··· Text extract ···

“Inclusive Trust”
“Inclusive Trust”
Exodus 16:2-15 Psalm 105:1-6, 37-45 Matthew 20:1-16
Year A, Seventeenth Sunday in Ordinary Time, September 24, 2023
Pastor Andy Kennaly, Sandpoint, Idaho
This morning’s scriptures are wonderful stories that illustrate the interplay between past, present, and future. Time as duration is involved with this, but chronology is not the focus. What is the focus is quality, intensity, relationship, and intention. In this way, various eras are more connected than it may seem.
In Exodus we discover manna from heaven, the bread God gives to the people for sustenance in the wilderness. This comes only after much grumbling and complaining, and God hears them. God sets up a test to see if they follow instructions or not. God’s faithfulness provides for them in ways that are surprising because usually wilderness starvation doesn’t work out very well.
Psalm 105 echoes the story of faithful provision and builds on it with intentional praises to God. The people are called to “remember the wonderful works he has done, his miracles, and the judgments he uttered,” and this is addressed to the “offspring of his servant Abraham, children of Jacob, his chosen ones.” Again in verse 41 we hear that God “brought his people out with joy, his chosen ones with singing.”
Twice this people who seek the LORD and the LORD’s strength, those who seek the LORD’s presence continually, these people are called “chosen.” That word, “chosen” changes the entire tone, feel, and effect of these passages, and this is how linear time gets messed with. Stories of the past are mentioned, but the focus shifts from the past to the present and even the future. Then, songs of praise are not trapped in history, but are current, relevant, and powerful. The present and the future are what this Psalm is really about as people live out the reality of being chosen by God, God’s beloved, a people blessed with divine Presence and promise. Not just them back then, but today.
The passage from Matthew is similar. Rather than a long history, the context is one day, from morning to evening. Various groups of workers engage in farm labor, some all day, others part of the day, and some hardly any work at all. What introduces this story is Jesus saying, “For the kingdom of heaven is like…” and then comes this story of the landowner who hires laborers for the vineyard. The story is filled with familiar things that we know about, like wages and getting paid for work, productivity. We see clock time, early morning, then nine, then noon, and three o’clock, then evening comes. But then there are reversals as the last are paid first and the first are paid last and they all get the same amount in this kingdom of heaven process.

··· Dataset ···

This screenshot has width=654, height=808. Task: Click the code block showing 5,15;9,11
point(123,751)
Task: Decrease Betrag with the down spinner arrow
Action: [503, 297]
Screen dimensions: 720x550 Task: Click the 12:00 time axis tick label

···
··· Dataset ···

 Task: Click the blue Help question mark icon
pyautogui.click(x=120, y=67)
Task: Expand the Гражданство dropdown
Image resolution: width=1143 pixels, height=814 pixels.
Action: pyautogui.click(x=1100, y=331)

···

Stated task A: In the sermon, what word is used twice for the people in Psalm 105?
Stated task B: Translate this sentence from the sermon into Spanish: "Time as duration is involved with this, but chronology is not the focus."
The listing has nothing to do with the sermon.

Exercise result A: "Chosen."

Exercise result B: El tiempo como duración tiene que ver con esto, pero la cronología no es el enfoque.